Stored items
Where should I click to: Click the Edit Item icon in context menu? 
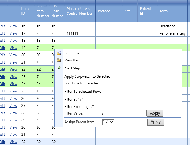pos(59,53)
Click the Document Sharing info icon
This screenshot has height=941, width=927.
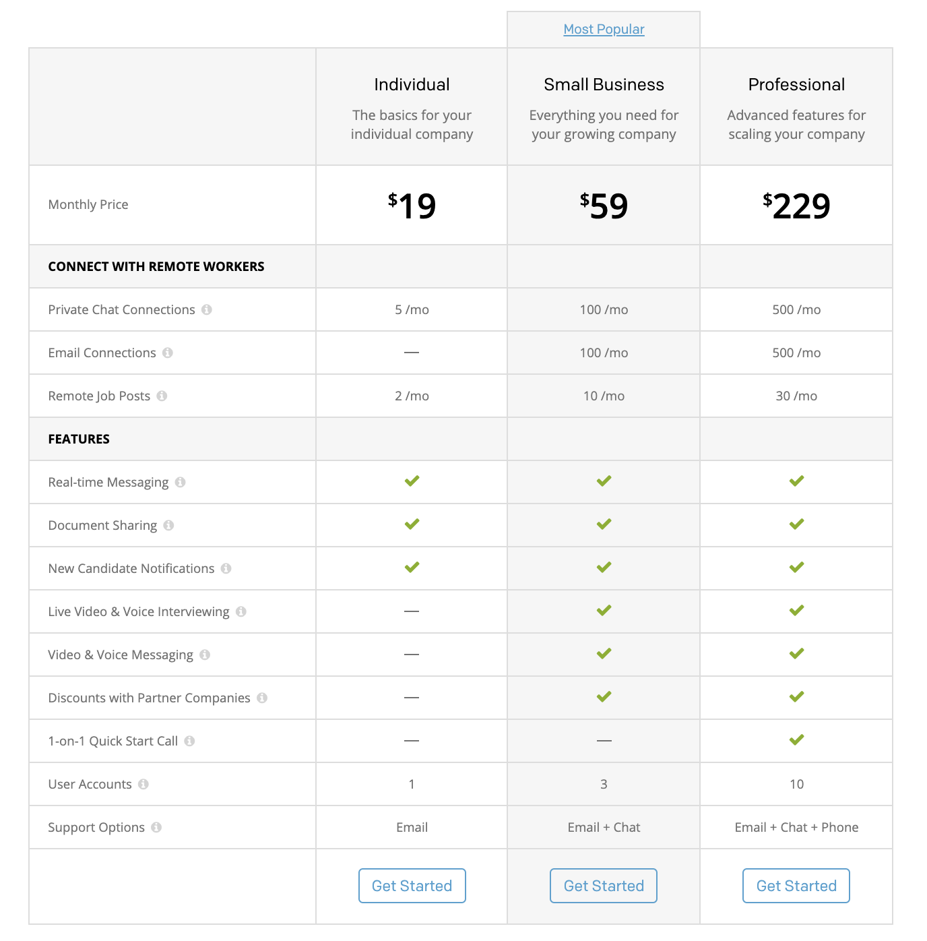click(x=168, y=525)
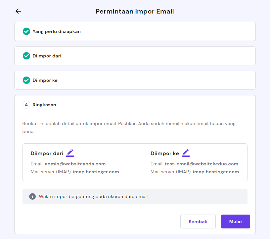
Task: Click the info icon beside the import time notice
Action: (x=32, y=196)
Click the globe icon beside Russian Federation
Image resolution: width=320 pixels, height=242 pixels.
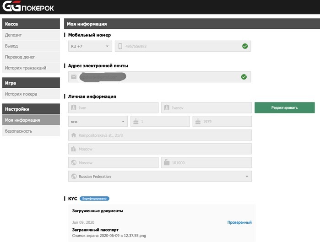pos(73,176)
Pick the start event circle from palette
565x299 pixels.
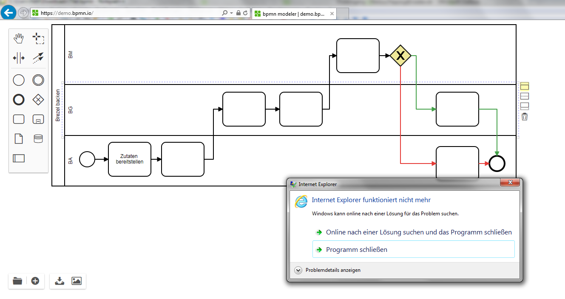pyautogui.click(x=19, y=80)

▸ **INSTRUCTIONS FOR THE TASK**
Your copy should consist only of the lines from the one containing "This screenshot has height=941, width=927." through the last line of the entries above, reproduced exactly, without pictures.

▸ **YOUR SOLUTION**
This screenshot has height=941, width=927.
click(x=168, y=525)
Task: Click the info icon beside the import time notice
Action: (x=32, y=196)
Click the globe icon beside Russian Federation
Image resolution: width=320 pixels, height=242 pixels.
pos(73,176)
Pick the start event circle from palette
565x299 pixels.
pyautogui.click(x=19, y=80)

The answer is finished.